Sal followed her. She went through the surgery and opened another door that led into an operating room.
“I need for you to undress and lay down on the table,” Lynn said, having decided to treat him as if he was a dog, cat, or any other creature in need of a surgical procedure.
Sal stripped down to his boxers and grunted as he sat on the table.
Lynn gently lifted his wounded leg and helped him to lie back. Gathered up a stack of towels from a shelf and put them behind his head to raise and cushion it.
Sal said nothing. Just held on to his gun and hoped that the animal doctor had the expertise needed to save his life.
Lynn cleaned up both wounds and examined them. “You’ve been lucky,” she said. “There’s a lot of soft tissue damage. The bullet that went through your thigh missed your femoral artery by a cat’s whisker.”
“So I’ll live?” Sal said.
“I think so, Lynn said. “You’ve lost quite a lot of blood, but your belt made a very good tourniquet. Without it you may have passed out and probably not survived.”
“What’s your name?” Sal asked.
“Lynn Marshall.”
“My name is Sal,” he said. “What do you need to do?”
“Disinfect the wounds and close them up. Although the exit wound on your thigh is quite large. I should put a drain in. I don’t want to risk infection.”
“OK, do it,” Sal said.
Lynn went over to a wall unit, to return with two hypodermics and small liquid-filled vials and placed them on a tray on the trolley next to the table.
“No needle,” Sal said. “I don’t intend to be drugged, so that you can
phone the police.”
“You need these,” Lynn said. “One is a long-acting anti-inflammatory, and the other is a painkiller.”
Sal thought it over. Decided he had to take the chance. “OK,” he said. “But if I start to feel woozy, I’ll shoot you.”
Lynn looked him straight in the eyes and somehow forced herself to raise a smile. She said, “I’ve got drugs in that cabinet that would put a gorilla to sleep in three seconds. Imagine a double dose of that in you. I don’t know who you are or what trouble you’re in and I don’t want to. Maybe if I got the chance to call the authorities and they arrested you, then you’d turn up here again someday to get even. I just want this done with and you out of here.”
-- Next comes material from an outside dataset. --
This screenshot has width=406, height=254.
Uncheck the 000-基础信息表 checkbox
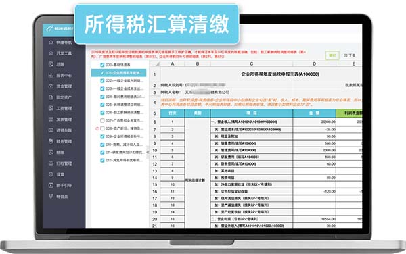102,65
Sal nodded. She was right; although he had no intention of leaving her alive to give his description to the police. As soon as he was sewn up and strong enough to hit the road, then he would kill her.
“It’s your choice,” Lynn said. “You came here for help. Do you want it or not?”
Sal didn’t like to be out of control of any situation, but needs must. “Go ahead,” he said. “Slow and easy. I’d like to think that we can both come out of this with a future worth lookin’ forward to.”
Lynn administered the analgesic and put variously-sized suturing needles on a stainless steel tray alongside a range of thread, some of which was synthetic and coated with the latest antimicrobial substances to reduce the chances of wound infection, and other that was naturally biodegradable in the body.
It took Lynn over ninety minutes to complete the procedures. As she sutured the drain in Sal’s thigh, he passed out, overcome by the combination of fatigue, shock and loss of blood.
When Sal came to he was still on the table, but his gun was not in his hand.
Lynn had picked the pistol up when it had dropped to the tiled floor. She pulled a chair up to approximately five feet from the man who had told her his name was Sal, and held the gun in a two-handed grip. It occurred to her that if he attempted to attack her, then all the work she had done to patch him up would have been for nothing. She had vowed to herself after the last beating from her ex that no man would ever mistreat her again.